WHAT YOU NEED TO DO: Records follow. Copy every line with "menuitem".
═════ MATERIAL PROVIDED
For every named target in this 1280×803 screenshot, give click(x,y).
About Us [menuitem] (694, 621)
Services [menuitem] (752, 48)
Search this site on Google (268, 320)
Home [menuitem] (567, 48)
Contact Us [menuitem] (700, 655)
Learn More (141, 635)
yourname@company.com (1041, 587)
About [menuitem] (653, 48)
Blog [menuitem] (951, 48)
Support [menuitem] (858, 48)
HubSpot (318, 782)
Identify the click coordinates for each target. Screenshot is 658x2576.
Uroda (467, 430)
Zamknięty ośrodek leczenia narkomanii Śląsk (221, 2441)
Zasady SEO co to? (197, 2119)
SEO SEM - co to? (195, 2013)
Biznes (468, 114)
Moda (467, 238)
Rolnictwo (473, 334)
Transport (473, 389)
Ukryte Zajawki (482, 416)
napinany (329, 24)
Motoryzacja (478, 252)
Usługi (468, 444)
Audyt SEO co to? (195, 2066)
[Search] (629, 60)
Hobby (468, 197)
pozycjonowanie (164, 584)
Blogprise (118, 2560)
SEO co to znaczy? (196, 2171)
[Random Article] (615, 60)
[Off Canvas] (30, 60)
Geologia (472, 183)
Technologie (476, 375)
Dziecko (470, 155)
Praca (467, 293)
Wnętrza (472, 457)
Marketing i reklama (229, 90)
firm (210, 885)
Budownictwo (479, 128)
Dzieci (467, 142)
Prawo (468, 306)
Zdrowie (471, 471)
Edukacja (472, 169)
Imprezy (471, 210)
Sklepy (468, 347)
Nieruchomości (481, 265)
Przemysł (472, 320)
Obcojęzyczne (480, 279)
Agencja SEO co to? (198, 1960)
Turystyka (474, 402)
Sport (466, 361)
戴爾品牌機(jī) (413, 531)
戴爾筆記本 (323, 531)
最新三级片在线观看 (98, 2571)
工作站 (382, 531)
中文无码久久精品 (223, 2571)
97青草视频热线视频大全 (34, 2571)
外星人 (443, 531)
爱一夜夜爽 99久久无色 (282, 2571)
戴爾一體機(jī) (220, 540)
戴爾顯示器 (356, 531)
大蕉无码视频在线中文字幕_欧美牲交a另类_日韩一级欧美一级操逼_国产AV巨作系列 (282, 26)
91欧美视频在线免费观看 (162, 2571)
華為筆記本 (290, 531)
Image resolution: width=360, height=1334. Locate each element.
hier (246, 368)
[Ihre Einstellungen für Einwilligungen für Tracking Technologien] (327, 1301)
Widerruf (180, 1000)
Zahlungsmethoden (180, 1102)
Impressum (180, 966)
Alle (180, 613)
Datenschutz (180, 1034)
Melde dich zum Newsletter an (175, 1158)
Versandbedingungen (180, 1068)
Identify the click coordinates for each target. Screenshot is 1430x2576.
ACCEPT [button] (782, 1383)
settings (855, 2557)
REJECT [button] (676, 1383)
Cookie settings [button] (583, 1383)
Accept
══════════
EXERCISE RESULT:
About Us [menuitem] (694, 621)
Services [menuitem] (752, 48)
Home [menuitem] (567, 48)
Contact Us [menuitem] (700, 655)
About [menuitem] (653, 48)
Blog [menuitem] (951, 48)
Support [menuitem] (858, 48)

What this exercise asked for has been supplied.